Monday, June 20, 2011

Husband's employment status threatens marriage, but wife's does not, study finds

A new study of employment and divorce suggest that while social pressure discouraging women from working outside the home has weakened, pressure on husbands to be breadwinners largely remains.
The research, led by Liana Sayer of Ohio State University and forthcoming in the American Journal of Sociology, was designed to show how employment status influences both men's and women's decisions to end a marriage.

According to the study, a woman's employment status has no effect on the likelihood that her husband will opt to leave the marriage. An employed woman is more likely to initiate a divorce than a woman who is not employed, but only when she reports being highly unsatisfied with the marriage.
The results for male employment status on the other hand were far more surprising.
For a man, not being employed not only increases the chances that his wife will initiate divorce, but also that he will be the one who opts to leave. Even men who are relatively happy in their marriages are more likely to leave if they are not employed, the research found.
Taken together, the findings suggest an "asymmetric" change in traditional gender roles in marriage, the researchers say.

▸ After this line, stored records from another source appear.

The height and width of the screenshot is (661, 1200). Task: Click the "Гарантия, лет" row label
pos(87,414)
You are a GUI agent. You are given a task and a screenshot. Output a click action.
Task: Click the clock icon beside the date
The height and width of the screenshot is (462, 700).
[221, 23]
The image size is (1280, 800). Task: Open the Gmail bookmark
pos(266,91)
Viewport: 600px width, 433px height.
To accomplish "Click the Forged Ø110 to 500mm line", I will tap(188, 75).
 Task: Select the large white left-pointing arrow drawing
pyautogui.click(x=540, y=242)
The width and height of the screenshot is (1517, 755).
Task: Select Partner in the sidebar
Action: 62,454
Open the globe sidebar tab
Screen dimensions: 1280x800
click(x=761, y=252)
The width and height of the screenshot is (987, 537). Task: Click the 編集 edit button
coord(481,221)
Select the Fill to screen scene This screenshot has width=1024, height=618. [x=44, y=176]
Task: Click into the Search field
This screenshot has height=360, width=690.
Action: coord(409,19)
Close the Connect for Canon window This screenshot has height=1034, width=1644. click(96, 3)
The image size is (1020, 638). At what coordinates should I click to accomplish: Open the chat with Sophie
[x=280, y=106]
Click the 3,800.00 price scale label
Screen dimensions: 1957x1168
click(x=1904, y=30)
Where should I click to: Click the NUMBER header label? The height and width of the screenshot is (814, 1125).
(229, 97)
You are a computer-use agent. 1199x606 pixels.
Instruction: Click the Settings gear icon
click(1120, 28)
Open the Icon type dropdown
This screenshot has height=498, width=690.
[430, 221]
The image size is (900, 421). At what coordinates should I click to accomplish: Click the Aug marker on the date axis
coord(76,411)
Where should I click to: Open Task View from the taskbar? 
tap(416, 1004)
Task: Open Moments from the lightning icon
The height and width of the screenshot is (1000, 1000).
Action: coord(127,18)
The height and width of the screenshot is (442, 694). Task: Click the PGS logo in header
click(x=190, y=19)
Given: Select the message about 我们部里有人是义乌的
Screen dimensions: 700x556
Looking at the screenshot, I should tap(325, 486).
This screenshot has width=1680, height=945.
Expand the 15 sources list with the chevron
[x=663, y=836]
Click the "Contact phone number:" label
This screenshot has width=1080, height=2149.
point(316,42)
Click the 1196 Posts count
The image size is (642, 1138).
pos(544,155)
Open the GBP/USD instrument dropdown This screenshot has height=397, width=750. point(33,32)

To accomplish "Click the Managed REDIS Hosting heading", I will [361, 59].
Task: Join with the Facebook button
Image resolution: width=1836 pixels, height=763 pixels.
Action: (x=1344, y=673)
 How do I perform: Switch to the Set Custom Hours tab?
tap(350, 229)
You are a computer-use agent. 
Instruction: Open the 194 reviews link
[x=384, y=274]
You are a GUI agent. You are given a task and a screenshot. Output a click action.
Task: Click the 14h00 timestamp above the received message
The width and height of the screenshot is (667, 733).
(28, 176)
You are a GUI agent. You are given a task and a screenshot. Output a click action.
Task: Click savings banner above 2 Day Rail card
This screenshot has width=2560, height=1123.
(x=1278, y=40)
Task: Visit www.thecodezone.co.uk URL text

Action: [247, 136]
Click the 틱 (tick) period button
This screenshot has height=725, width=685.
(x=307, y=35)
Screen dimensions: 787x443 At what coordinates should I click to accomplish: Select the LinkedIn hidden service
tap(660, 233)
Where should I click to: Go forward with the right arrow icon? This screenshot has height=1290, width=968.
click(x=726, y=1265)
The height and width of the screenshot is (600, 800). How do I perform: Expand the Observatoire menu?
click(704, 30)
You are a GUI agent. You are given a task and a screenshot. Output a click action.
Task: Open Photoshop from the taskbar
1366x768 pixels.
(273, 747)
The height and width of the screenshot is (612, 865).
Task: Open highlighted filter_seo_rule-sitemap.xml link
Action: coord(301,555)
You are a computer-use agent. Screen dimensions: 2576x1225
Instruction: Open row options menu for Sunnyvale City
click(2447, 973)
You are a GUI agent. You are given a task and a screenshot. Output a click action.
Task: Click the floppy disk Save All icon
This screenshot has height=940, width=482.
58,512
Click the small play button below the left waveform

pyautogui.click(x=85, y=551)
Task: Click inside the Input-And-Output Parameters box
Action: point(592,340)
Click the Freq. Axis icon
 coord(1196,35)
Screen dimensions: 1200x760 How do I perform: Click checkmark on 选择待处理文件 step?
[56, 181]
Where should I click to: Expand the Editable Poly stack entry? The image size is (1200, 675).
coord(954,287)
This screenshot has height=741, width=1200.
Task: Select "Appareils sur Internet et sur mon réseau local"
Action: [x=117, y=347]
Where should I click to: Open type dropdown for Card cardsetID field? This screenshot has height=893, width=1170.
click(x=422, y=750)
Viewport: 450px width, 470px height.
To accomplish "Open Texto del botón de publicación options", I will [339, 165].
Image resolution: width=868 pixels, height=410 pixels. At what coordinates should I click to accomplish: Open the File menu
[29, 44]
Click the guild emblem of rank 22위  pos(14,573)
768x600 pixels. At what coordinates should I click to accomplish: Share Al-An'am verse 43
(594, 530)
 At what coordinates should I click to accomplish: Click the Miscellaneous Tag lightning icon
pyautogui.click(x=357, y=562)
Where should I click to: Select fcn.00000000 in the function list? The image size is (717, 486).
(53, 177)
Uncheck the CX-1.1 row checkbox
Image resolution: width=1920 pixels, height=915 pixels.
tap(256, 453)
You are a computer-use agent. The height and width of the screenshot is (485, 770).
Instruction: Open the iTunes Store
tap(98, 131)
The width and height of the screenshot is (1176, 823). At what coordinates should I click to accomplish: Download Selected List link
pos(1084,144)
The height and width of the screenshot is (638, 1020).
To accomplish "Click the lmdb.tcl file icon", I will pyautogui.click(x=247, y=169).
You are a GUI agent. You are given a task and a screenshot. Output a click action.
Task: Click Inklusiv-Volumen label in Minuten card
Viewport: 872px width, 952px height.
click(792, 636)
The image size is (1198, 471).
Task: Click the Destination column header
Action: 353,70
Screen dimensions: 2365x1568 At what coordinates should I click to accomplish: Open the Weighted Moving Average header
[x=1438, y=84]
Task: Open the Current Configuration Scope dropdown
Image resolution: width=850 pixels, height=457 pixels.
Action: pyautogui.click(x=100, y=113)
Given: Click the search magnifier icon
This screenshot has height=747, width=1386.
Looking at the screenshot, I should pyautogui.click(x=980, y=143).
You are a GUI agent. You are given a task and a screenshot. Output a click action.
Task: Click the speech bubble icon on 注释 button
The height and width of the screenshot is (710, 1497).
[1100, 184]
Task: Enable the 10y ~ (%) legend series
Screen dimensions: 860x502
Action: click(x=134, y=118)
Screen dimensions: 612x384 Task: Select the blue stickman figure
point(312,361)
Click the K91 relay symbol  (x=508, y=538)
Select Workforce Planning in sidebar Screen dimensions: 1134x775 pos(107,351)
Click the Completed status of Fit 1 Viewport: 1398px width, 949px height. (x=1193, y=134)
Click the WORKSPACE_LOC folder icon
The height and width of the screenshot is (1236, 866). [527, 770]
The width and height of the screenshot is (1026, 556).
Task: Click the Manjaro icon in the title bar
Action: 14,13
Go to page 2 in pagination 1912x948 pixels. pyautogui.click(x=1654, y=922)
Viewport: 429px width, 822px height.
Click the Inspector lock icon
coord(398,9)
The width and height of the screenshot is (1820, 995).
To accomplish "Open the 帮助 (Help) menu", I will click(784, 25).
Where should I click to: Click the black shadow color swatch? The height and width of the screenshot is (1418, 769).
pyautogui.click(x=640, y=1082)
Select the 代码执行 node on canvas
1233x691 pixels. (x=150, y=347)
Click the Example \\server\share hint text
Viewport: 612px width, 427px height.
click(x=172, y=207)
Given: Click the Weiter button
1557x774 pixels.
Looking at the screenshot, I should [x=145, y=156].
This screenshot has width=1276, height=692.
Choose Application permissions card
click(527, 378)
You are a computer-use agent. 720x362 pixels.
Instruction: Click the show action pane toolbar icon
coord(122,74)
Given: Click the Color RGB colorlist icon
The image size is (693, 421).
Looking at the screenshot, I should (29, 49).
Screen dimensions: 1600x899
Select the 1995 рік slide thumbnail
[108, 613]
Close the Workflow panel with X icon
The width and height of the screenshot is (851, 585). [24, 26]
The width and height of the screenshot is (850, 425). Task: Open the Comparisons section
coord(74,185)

That men who are not employed, regardless of their marital satisfaction, are more likely to initiate divorce suggests that a marriage in which the man does not work "does not look like what [men] think a marriage is supposed to," the researchers write. In contrast, women's employment alone does not encourage divorce initiated by either party. That implies that a woman's choice to enter the workforce is not a violation of any marriage norms. Rather, being employed merely provides financial security that enables a woman to leave when all else fails.

"These effects probably emanate from the greater change in women's than men's roles," the researchers write. "Women's employment has increased and is accepted, men's nonemployment is unacceptable to many, and there is a cultural ambivalence and lack of institutional support for men taking on 'feminized' roles such as household work and emotional support."
The research used data on over 3,600 couples taken from three waves of the National Survey of Families and Households. Waves were conducted in 1987-88, 1992-94, and 2001-2.

Source  American Journal of Sociology via EurekaAlert!